Records for this exercise:

»»

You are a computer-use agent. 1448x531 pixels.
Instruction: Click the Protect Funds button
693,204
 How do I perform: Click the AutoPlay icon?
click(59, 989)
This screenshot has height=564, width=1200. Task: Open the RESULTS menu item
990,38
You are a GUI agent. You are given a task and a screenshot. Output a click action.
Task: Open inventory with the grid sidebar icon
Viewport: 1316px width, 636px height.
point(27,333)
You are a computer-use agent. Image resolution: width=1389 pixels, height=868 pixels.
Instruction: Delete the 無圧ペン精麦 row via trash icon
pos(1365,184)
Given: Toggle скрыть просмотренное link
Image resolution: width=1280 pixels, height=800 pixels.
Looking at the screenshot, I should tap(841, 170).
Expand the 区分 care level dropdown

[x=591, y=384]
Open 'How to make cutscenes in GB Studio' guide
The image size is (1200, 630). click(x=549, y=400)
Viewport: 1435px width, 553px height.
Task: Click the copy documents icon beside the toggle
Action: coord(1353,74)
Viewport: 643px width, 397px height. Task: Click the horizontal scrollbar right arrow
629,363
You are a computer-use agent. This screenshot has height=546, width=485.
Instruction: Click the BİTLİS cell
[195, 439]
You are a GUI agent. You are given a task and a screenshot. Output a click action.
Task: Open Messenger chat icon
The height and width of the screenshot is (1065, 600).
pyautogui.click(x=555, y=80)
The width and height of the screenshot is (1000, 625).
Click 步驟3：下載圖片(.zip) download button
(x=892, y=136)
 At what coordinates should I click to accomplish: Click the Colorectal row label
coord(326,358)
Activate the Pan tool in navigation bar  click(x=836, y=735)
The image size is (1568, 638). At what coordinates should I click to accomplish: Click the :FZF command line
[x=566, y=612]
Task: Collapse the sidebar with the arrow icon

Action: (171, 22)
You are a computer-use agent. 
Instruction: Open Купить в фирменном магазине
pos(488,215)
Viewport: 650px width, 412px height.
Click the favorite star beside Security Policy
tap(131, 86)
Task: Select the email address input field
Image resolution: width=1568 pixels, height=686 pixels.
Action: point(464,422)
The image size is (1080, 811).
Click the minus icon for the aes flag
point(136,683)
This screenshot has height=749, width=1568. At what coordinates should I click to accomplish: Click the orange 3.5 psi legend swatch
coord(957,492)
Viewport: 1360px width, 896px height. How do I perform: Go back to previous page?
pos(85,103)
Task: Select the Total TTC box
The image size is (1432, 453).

««

Task prompt: Write out the lines from the very first one down to the line containing "[x=591, y=384]", both included, with every character unchanged.

Result of this task:
You are a computer-use agent. 1448x531 pixels.
Instruction: Click the Protect Funds button
693,204
 How do I perform: Click the AutoPlay icon?
click(59, 989)
This screenshot has height=564, width=1200. Task: Open the RESULTS menu item
990,38
You are a GUI agent. You are given a task and a screenshot. Output a click action.
Task: Open inventory with the grid sidebar icon
Viewport: 1316px width, 636px height.
point(27,333)
You are a computer-use agent. Image resolution: width=1389 pixels, height=868 pixels.
Instruction: Delete the 無圧ペン精麦 row via trash icon
pos(1365,184)
Given: Toggle скрыть просмотренное link
Image resolution: width=1280 pixels, height=800 pixels.
Looking at the screenshot, I should tap(841, 170).
Expand the 区分 care level dropdown

[x=591, y=384]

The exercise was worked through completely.